Your instructions. Everything from the line containing "Click the green priority" through the end of the entries below must be set down exactly, and nothing else.

Material to process.
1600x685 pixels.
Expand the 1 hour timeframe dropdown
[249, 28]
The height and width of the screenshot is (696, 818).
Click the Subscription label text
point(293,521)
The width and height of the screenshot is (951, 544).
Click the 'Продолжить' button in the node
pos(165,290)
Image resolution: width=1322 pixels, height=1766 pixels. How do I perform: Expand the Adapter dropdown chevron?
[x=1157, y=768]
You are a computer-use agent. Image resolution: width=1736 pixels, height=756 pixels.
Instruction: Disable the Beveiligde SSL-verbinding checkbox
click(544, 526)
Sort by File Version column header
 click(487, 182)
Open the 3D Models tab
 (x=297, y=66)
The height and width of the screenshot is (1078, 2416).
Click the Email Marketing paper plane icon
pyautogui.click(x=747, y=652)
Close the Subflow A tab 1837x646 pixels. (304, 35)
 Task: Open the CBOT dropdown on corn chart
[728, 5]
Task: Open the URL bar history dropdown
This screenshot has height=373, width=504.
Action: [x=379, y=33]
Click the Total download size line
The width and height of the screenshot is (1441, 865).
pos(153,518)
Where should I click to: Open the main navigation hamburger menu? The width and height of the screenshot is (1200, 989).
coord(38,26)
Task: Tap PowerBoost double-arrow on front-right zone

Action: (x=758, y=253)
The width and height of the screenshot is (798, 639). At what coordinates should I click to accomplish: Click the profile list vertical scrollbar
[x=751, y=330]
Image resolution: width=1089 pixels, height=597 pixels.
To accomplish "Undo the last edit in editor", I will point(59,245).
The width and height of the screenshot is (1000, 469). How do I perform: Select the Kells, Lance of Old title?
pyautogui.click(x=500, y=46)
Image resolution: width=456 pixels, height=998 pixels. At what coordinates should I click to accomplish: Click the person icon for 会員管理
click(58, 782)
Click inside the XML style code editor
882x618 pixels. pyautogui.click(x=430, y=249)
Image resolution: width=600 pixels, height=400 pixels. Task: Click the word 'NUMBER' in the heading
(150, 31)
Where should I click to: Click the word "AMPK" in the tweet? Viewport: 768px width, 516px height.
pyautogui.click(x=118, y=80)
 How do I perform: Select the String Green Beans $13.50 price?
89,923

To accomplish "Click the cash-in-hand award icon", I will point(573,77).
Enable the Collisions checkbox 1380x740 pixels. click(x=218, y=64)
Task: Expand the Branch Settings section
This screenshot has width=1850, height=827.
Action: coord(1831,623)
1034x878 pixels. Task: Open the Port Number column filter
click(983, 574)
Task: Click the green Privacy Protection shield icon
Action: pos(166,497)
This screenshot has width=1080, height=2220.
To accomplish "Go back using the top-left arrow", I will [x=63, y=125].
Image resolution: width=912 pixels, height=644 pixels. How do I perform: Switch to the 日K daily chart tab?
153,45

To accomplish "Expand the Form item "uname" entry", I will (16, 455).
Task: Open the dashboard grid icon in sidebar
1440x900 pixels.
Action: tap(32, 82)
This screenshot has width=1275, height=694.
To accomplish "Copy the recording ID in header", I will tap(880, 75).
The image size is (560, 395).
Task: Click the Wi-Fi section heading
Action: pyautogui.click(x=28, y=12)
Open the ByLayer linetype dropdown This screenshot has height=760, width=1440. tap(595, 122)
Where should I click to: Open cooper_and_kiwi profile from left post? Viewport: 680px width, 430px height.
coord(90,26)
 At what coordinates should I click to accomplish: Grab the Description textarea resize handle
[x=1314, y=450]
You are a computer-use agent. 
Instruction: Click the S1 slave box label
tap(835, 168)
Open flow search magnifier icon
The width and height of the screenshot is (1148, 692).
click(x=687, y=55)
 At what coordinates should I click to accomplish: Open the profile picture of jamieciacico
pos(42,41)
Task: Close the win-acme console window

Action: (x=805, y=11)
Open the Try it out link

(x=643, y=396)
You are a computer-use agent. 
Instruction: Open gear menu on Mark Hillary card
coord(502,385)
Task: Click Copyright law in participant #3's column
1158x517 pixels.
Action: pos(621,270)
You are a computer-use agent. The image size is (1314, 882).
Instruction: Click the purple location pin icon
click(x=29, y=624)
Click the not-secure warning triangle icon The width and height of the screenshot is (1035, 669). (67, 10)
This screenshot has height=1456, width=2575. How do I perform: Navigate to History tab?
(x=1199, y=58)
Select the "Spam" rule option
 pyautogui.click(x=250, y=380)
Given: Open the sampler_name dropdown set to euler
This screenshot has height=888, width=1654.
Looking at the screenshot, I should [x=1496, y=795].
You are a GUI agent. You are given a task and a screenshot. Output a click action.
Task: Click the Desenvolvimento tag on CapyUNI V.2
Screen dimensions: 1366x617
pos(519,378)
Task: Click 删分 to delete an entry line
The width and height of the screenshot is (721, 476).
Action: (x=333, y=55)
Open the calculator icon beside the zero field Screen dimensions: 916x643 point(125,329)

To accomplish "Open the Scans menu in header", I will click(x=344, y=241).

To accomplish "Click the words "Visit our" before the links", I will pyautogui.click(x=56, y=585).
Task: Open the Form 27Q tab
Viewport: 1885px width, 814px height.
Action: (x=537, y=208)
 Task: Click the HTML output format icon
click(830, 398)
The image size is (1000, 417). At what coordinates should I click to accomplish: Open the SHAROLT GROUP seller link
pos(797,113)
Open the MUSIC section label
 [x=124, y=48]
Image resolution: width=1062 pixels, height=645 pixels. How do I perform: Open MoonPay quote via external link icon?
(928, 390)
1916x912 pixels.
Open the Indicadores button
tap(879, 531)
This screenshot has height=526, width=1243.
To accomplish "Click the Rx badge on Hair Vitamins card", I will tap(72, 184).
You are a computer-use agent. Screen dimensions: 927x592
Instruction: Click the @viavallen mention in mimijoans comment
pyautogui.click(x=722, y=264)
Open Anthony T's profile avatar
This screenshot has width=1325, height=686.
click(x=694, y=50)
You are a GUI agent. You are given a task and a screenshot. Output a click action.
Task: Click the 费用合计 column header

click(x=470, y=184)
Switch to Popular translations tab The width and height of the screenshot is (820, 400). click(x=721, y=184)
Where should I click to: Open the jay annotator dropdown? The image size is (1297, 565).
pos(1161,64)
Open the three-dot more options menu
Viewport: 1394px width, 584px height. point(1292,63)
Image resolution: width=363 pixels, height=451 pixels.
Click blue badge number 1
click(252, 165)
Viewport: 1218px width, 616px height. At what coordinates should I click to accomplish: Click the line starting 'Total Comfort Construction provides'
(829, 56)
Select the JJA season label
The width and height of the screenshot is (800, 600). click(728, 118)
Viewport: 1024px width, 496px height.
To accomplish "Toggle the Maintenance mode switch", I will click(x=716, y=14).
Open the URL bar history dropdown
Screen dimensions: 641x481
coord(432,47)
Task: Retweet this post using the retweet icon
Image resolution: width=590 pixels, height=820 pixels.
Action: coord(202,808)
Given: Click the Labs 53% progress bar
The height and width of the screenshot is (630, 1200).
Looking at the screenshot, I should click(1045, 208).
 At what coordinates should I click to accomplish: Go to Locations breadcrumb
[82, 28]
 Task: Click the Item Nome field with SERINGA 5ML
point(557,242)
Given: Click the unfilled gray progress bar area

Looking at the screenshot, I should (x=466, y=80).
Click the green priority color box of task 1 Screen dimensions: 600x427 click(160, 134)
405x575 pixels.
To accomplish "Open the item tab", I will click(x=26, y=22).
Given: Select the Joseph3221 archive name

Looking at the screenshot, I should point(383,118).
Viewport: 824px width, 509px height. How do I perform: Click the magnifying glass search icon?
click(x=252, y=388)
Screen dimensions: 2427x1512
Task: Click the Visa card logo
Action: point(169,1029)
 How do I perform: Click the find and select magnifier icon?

Exercise answer.
Click the green priority color box of task 1 Screen dimensions: 600x427 click(160, 134)
405x575 pixels.
To accomplish "Open the item tab", I will click(x=26, y=22).
Given: Select the Joseph3221 archive name

Looking at the screenshot, I should point(383,118).
Viewport: 824px width, 509px height. How do I perform: Click the magnifying glass search icon?
click(x=252, y=388)
Screen dimensions: 2427x1512
Task: Click the Visa card logo
Action: point(169,1029)
 How do I perform: Click the find and select magnifier icon?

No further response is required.